STATED EXERCISE 1:
Reproduce the rows that come after the article on A Million Miles Away word for word, omitting the pictures.

TEXT PASSAGE:
+-------+

Director Alejandra Márquez Abella Wanted To Keep Things as Honest as Possible

Michael Peña as José Hernandez and Rosa Salazar as Adela in A Million Miles Away
Image via Prime Video

Director Alejandra Márquez Abella does an admirable job of telling the story as factually and linearly as possible. It was important to her that the facts propel the story, but she also admits to fudging minor details here and there telling USA Today in a recent interview, “It happens more so with stories that feel so improbable like José’s. If someone tells you his story, you’re going to be like, ‘Really? A migrant farmworker turned astronaut? That really happened?’ (It) can feel so unbelievable, so you have to have a clear trajectory within the film and have it be emotional, so it doesn’t let go of the viewer.” Hernández applauded her directorial effort saying, “(She did) a masterful job at representing my story and ensuring that it wasn’t just a story about one individual as a migrant farmworker to become a NASA astronaut but rather a community effort.” So with a big “thumbs up” from the man himself, you can feel good about the authenticity of what you see depicted on screen in A Million Miles Away.

RELATED: ‘A Million Miles Away’ Director on the Inspirational Story of a Migrant Farm Worker Blasting Into Space

When Did José Hernández Finally Make it to Space?

Rosa Salazar and Michael Peña in A Million Miles Away
Image via Prime Video

In 2008, at the age of 46, Hernández was finally selected to be a mission specialist on the STS-128 mission into space. The crew on board took a 14-day journey that ended on September 11, 2009. He was the first person to use the Spanish language while in space with a tweet that read, “Micro G (gravity) is great.” Now 61, Hernández resides in Lodi, California with his wife and five children after running for Congress in the Bay Area’s 10th District in 2012. Today, he and his family enjoy life as owners and operators of a winery called Tierra Luna (Earth-Moon) Cellars. He also serves as a Regent of the University of California while also making the rounds as a motivational speaker. But no matter how far the unimaginable dream starts to appear in the rearview mirror, Hernández is still just a humble migrant farmer at heart saying, “You can take a kid out of the farm but not the farm from the kid.” And A Million Miles Away is a terrific movie that tells an unlikely story with charm and honesty.

+-------+

DATA EXTRACT:
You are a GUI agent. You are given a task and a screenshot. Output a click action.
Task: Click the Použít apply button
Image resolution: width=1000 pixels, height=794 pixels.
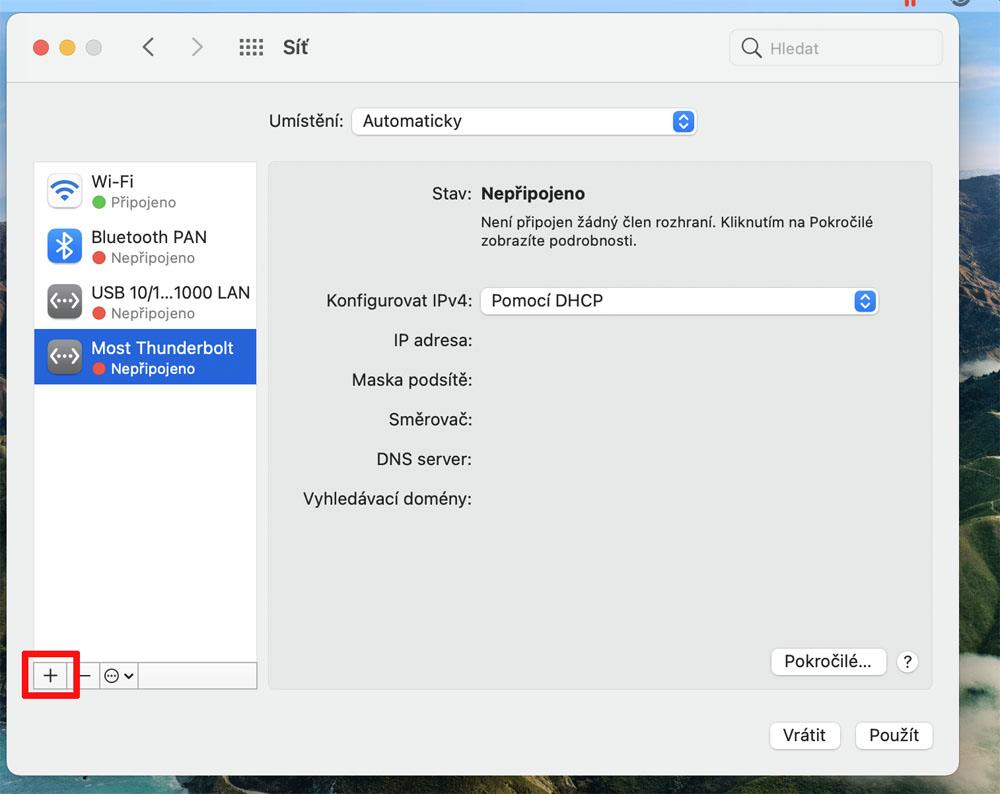point(893,735)
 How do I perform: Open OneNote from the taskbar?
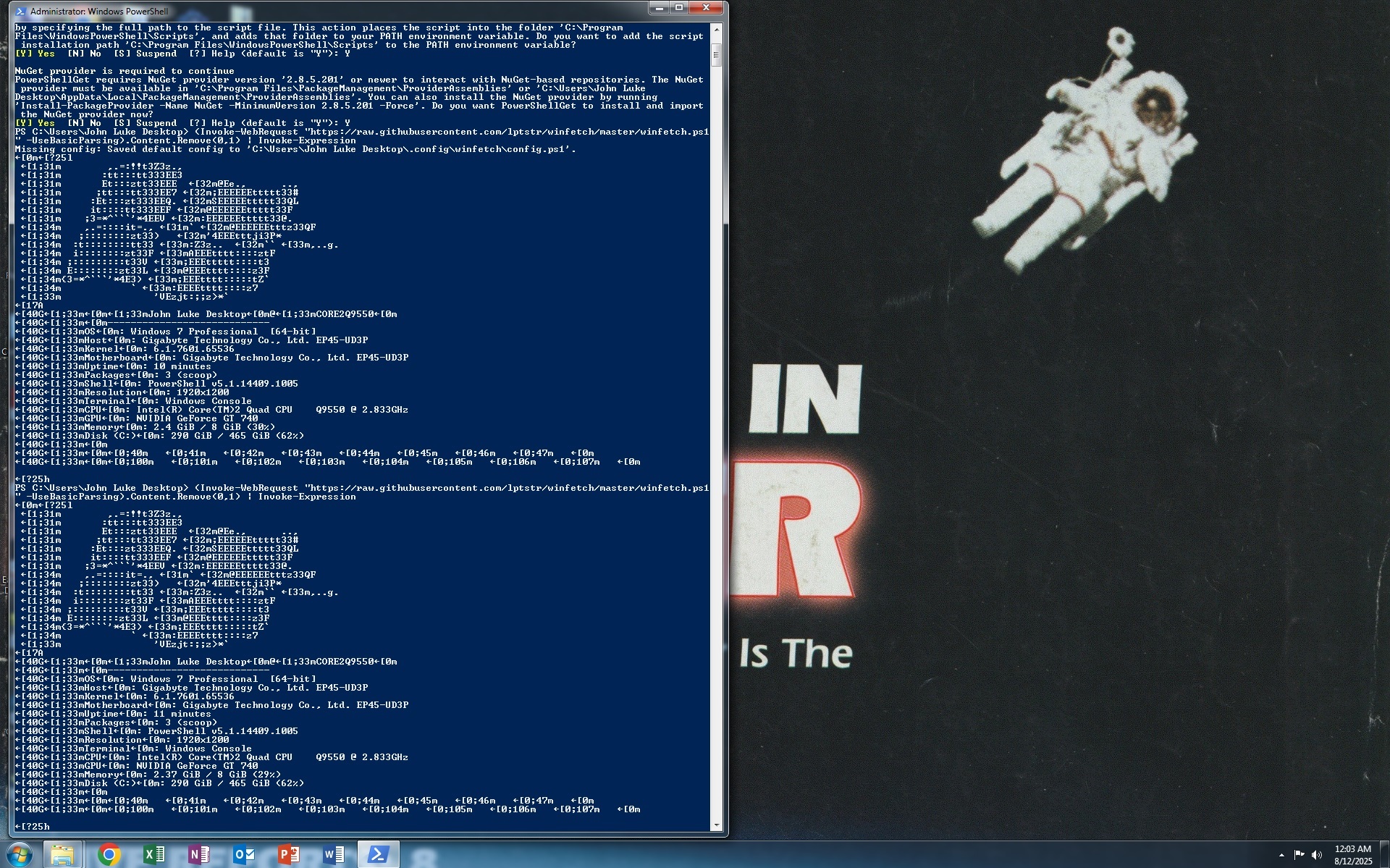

+-------+

STATED EXERCISE 2:
According to the article on A Million Miles Away, how long was the STS-128 crew's journey?

FULL RESPONSE 1:
You are a GUI agent. You are given a task and a screenshot. Output a click action.
Task: Click the Použít apply button
Image resolution: width=1000 pixels, height=794 pixels.
point(893,735)
 How do I perform: Open OneNote from the taskbar?

FULL RESPONSE 2:
14 days